__INSTRUCTIONS TO FOLLOW__:
Return the lines of the data below in which the string "coordinates" occurs.
── MATERIAL FOR THIS TASK
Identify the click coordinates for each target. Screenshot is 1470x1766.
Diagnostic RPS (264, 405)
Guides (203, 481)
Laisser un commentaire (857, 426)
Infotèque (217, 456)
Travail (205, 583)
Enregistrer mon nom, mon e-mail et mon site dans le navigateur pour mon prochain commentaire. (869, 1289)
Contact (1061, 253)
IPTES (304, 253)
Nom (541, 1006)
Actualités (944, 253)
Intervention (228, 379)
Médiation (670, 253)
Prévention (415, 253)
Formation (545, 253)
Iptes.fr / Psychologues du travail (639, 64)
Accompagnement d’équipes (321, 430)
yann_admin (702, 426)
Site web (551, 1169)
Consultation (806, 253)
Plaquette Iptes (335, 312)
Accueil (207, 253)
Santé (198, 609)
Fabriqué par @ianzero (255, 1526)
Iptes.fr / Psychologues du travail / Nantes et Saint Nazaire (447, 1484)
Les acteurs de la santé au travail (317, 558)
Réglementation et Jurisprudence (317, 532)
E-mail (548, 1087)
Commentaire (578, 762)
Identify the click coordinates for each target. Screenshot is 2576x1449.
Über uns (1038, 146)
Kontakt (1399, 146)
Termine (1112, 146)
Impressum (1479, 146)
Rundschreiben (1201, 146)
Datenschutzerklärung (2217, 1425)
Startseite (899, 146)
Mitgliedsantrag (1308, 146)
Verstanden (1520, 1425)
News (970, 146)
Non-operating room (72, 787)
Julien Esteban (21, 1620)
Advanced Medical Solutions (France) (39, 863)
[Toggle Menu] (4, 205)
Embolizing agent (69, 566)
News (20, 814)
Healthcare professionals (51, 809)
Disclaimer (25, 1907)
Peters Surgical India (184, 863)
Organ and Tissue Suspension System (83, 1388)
────
__RESULT BELOW__:
Identify the click coordinates for each target. Screenshot is 1470x1766.
Identify the click coordinates for each target. Screenshot is 2576x1449.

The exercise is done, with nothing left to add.